Também houve mudanças no sentido de estimular a mediação e a conciliação. “O que estamos vendo muito neste ano é muitos credores e devedores sentando-se à mesa para negociar, o que, aliás, tem evitado pedidos de RJ. Dados da Serasa mostram que houve um recuo dos pedidos de RJ e uma das hipóteses que explicam essa diminuição é o uso da mediação, hoje positivado no nosso ordenamento jurídico. É o tema da moda”, diz Dekin.
“Os donos de negócios, fornecedores e credores continuam utilizando as ferramentas de renegociação para solucionar dívidas ao invés de solicitar a recuperação judicial, processo que é mais caro, burocrático e demorado. Além disso, as empresas estão indo melhor e impulsionando o cenário econômico”, corrobora o economista da Serasa Experian, Luiz Rabi.
Ele assinala que as empresas foram duramente afetadas pela escalada da inflação, no começo do segundo semestre do ano passado, quanto o IPCA acumulado em 12 meses atingiu os dígitos aí permanecendo até julho deste ano, e pela subsequente disparada da Selic. Não por acaso, o período registrou recordes de inadimplência, primeiro das pessoas físicas, que, depois, se refletiu nas pessoas jurídicas, afetando as estatísticas de falência e de RJ.
Com a melhora do quadro econômico, somado às renegociações de dívidas, os pedidos de RJ – que ele considera melhor indicador da saúde financeira das empresas, dado que são as próprias firmas que requerem – vem mantendo tendência de queda.
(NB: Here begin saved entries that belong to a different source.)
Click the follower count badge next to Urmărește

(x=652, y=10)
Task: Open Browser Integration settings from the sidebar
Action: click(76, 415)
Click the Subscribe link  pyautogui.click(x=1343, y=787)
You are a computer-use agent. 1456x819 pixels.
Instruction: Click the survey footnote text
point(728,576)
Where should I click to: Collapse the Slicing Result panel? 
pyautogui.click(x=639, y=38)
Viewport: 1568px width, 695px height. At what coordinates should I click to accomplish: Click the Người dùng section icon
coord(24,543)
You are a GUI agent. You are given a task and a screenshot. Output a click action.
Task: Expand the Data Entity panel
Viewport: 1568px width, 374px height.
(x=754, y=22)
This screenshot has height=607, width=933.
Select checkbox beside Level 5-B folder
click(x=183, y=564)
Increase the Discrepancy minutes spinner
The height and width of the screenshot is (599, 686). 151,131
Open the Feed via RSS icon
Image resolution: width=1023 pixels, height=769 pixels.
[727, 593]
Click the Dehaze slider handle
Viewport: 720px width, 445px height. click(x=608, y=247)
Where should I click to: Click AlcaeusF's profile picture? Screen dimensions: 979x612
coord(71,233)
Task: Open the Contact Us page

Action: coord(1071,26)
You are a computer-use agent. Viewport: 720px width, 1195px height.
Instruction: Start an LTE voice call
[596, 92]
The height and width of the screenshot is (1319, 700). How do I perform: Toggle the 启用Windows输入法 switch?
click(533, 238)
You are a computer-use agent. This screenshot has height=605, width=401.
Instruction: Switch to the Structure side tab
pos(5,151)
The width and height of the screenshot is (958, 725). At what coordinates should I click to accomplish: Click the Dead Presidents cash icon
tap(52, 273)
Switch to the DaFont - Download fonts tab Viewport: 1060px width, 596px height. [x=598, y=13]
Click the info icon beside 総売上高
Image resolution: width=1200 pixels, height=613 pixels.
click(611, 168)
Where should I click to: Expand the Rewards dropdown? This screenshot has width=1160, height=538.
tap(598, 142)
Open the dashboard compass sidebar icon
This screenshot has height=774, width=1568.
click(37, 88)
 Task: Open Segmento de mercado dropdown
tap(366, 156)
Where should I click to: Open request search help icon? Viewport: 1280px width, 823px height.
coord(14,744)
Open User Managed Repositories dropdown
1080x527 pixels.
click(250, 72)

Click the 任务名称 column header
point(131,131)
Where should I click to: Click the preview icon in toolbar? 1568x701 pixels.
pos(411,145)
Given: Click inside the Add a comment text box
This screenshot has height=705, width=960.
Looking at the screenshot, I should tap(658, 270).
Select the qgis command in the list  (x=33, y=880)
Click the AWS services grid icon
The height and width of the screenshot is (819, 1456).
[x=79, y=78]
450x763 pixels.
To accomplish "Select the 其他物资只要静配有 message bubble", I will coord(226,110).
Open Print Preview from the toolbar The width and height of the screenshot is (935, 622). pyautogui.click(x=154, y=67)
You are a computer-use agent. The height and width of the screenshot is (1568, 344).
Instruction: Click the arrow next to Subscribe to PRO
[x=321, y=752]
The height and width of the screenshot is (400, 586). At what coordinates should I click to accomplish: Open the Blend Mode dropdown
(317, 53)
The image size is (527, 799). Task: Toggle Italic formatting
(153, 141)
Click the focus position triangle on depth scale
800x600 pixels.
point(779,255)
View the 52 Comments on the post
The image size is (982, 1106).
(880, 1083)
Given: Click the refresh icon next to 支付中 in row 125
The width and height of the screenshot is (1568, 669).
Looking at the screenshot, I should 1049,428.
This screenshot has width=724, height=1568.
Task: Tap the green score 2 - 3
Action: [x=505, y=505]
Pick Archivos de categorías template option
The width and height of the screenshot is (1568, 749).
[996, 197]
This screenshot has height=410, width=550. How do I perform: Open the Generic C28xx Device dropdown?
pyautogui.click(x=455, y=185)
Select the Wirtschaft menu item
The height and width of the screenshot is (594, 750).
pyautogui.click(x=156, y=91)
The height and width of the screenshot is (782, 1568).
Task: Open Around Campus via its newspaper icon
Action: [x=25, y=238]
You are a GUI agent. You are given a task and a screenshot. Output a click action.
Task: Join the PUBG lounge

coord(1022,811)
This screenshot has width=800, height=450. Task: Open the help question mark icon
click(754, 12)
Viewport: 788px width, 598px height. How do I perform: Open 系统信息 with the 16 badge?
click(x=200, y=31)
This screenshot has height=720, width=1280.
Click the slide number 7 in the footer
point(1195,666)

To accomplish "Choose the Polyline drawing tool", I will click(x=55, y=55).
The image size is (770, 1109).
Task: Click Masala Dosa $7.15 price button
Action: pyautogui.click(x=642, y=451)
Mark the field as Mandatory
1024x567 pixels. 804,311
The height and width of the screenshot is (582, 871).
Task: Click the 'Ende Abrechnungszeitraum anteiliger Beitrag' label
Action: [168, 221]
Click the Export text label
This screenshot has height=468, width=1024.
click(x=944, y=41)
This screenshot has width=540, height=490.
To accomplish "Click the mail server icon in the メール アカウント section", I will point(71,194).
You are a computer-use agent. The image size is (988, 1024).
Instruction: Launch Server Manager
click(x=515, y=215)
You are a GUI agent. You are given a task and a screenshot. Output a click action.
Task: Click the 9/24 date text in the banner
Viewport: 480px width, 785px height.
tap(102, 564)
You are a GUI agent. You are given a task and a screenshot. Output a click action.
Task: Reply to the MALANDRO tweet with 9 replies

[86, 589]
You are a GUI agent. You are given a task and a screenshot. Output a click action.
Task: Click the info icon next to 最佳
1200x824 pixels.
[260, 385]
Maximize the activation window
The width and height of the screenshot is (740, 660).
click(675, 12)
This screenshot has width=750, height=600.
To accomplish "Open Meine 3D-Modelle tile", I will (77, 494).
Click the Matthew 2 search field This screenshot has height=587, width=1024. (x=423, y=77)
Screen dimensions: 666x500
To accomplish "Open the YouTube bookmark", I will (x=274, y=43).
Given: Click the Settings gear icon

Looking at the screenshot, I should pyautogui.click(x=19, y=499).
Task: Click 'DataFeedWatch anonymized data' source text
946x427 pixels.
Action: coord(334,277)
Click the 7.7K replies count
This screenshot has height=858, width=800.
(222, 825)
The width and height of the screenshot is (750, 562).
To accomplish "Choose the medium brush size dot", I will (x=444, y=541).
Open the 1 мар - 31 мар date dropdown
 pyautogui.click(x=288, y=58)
“A melhora sazonal da atividade no fim do ano, com Black Friday, Natal, 13º salário deve sustentar este cenário”, antecipa Rabi. “Já para o próximo ano, vai depender da política econômica do futuro governo. Seja quem for, tradicionalmente o primeiro ano de governo é de austeridade, de acertar as contas da gastança do ano eleitoral. Se der Bolsonaro, a expectativa é que siga a mesma política, se der Lula, a dúvida é se será mais o Lula do primeiro ou do segundo.”